48Straight Pipe Practice

Stop number three of the 48Straight tour is underway here in the schizophrenic weather of Sun Valley. Snow, sun, snow, sun – but many of halfpipes best and brightest were found practicing in a freshly cut Snow Park Technologies pipe on Warm Springs this afternoon.

Simon Dumont, Peter Olenick, Scott Hibbert, Jossi Wells, JP Solberg, Tucker Perkins, Taylor Felton and others were working the smooth pipe figuring out their best run for Sunday’s finals. For those with Colby West on their Fantasy Freeride team, don’t worry, he arrived after practice today, after a trip to Monaco to shoot with Jon Olsson – but will be competing on Sunday.
I asked Peter Olenick who was skiing well and he broke it down:
“I’ve been skiing a lot with Simon and Jossi lately,” said Olenick, “and those guys are killing it. We’re all still figuring this pipe out – and with another day of practice I think it’s going to be really good comp.”

Indeed, Jossi, who has been on fire of late in competition, will likely be giving the normally dominant Dumont a good run for his money (literally) with some strong pipe skiing. Both showed some technical skiing today, blasting right-side nines in what is being simultaneously lauded and disparaged as a smooth yet smaller halfpipe.

Take that assessment of size with a grain of salt, since many of these athletes are coming off the World SuperPipe Comp where Park City built one of the biggest, if not THE biggest, halfpipe ever seen. Reputedly with solid 22-foot walls.

Relative to WSC pipe it’s undeniably smaller – but I heard more than one athlete remark on how well it was skiing. We’ll see how the comp goes on Sunday, but while some are loudly complaining that size matters, others are clearly proclaiming, it’s not the size, but how a pipe rides… that really matters.

Frank Wells of SnowPark Technologies commented, “This is the same size pipe as the X Games pipe. 18-foot walls, 60-feet wide and 435-feet long. Relative to the WSC pipe, it is smaller, but the mountain here gave us all the necessary equipment and we built a regulation pipe.”

Questions on the material.
[A] In the report on the Sun Valley halfpipe practice, what wall height, width, and length does Frank Wells give for the pipe?
[B] Continue the report on the Sun Valley halfpipe practice from the point where it stops.

Given information.

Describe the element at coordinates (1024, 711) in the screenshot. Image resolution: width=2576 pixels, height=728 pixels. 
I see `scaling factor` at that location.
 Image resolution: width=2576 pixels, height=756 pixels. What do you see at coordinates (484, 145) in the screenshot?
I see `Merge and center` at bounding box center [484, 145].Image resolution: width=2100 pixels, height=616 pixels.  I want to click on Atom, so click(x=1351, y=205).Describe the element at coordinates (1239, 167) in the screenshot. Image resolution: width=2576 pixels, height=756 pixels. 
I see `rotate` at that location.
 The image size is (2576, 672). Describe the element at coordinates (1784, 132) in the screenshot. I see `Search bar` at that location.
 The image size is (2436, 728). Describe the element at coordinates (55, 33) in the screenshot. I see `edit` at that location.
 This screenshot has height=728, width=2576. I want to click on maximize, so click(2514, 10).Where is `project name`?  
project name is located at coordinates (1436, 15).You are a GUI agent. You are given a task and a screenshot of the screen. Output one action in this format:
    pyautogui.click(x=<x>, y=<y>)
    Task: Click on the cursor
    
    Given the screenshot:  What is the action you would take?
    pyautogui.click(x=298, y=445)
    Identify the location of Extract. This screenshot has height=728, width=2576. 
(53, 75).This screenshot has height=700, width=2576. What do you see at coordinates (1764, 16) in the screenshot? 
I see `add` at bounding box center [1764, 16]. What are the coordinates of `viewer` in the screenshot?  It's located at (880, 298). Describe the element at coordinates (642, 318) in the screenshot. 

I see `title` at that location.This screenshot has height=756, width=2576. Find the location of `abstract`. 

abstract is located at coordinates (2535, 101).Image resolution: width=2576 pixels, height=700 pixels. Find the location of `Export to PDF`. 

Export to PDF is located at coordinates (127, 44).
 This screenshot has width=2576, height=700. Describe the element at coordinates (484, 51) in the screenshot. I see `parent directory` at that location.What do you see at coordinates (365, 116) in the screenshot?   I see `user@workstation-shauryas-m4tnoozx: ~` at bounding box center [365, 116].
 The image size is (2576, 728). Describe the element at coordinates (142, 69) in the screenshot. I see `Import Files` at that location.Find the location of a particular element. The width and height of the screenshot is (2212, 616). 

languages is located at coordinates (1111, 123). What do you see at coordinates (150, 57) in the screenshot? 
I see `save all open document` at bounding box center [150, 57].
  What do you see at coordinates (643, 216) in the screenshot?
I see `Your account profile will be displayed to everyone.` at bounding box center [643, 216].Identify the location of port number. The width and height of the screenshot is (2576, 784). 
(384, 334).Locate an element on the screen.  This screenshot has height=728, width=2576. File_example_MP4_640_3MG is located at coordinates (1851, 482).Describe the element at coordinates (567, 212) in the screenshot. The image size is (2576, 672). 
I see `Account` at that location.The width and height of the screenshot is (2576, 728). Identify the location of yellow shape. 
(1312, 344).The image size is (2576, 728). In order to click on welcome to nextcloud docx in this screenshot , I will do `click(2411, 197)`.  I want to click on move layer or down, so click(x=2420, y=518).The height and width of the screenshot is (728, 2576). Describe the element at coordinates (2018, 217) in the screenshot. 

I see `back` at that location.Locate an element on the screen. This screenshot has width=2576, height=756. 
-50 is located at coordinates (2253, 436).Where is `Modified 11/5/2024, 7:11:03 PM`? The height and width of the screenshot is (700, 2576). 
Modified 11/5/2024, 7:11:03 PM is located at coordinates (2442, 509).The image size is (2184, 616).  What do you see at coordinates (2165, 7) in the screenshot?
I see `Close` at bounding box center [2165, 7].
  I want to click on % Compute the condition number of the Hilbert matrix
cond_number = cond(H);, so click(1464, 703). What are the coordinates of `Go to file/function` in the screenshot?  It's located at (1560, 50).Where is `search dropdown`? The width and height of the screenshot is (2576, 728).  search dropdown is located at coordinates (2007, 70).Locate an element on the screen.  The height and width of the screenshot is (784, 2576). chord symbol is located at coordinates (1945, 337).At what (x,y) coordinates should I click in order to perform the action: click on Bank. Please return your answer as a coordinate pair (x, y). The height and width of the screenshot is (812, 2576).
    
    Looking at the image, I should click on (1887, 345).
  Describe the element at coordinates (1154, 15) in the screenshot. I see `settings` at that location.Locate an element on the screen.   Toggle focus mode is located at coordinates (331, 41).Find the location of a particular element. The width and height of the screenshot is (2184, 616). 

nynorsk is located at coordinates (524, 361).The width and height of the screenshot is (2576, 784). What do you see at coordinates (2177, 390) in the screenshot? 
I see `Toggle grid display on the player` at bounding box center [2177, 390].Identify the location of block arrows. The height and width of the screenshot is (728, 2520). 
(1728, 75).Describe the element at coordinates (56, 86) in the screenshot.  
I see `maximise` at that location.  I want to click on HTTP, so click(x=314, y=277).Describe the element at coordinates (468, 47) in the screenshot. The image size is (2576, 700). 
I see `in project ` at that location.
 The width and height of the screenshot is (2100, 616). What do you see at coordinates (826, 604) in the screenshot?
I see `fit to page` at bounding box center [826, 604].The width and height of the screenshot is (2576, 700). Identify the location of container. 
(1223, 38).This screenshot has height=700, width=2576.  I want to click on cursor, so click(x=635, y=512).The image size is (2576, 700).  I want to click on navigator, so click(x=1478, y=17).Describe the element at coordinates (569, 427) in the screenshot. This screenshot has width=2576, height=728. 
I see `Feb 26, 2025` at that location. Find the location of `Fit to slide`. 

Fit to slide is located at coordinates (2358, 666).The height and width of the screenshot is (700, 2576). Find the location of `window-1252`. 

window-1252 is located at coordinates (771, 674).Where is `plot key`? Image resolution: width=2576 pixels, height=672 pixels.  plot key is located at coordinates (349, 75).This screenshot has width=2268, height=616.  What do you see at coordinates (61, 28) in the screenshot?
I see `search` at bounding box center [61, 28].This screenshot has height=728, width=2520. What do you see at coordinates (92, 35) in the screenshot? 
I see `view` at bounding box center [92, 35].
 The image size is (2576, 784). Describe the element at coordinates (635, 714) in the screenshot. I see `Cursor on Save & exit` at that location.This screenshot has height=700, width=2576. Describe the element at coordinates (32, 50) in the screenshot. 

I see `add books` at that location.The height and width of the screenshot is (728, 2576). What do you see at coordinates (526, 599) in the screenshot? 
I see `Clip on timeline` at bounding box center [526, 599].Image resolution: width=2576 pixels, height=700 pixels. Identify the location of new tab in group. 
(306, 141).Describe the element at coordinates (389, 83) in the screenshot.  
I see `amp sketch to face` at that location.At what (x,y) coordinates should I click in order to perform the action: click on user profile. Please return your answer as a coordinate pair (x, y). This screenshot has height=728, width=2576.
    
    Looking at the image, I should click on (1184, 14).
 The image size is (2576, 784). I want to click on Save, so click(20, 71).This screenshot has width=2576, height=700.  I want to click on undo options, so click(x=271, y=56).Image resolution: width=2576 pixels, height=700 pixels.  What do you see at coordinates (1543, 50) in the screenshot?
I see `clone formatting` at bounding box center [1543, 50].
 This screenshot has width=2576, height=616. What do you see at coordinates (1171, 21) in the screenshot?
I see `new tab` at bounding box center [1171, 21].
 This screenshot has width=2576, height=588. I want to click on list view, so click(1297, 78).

Answers to the exercises.
[A] 18-foot walls, 60 feet wide, and 435 feet long.

[B]
Ted Martin, 48Straight’s VP of Operations chimed in to set the record straight, “The athletes are right that it’s smaller than Park City, but that’s because they are coming from the WSC where they were riding a 22′ pipe, a SuperPipe, that was cut with a Zaug that makes 22′ walls – the one at Sun Valley cuts a 18′ wall. The athletes asked for Frank Wells and we brought him in and he built a top-notch pipe.”

Our assessment would agree given that by the end of practice today, the sun broke out, the snow stopped, and the athletes really started to crank it up. JP Solberg was boosting 15-feet plus and Simon and Jossi were hiking the bottom cajoling one another in what is shaping up to be a friendly and fun rivalry. The young Kiwi is coming into his own and isnt afraid to challenge the reigning 48Straight pipe champ Dumont with a smile.

Tune in for more photos and video from tomorrow’s practice and Sunday’s finals. Also, the Monster Hit finals should be a good show. Six riders, those with the top results from Squaw Valley’s pipe comp and Sun Valley’s pipe comp will advance to the Monster Hit, along with two “wild card” picks. These eight athletes will have the chance to compete for $15,000 first place, $10,000 second and $5,000 third place prizes. The top combined results from Squaw, Sun Valley and the Monster Hit will be crowned the 48Straight champ and win another $5,000. All told, if someone is able to sweep the pipe and Monster Hit and overall, they could have a $35,000 day. Not a bad day at the office – considering it is potentially the biggest single-day payout in the history of freeskiing.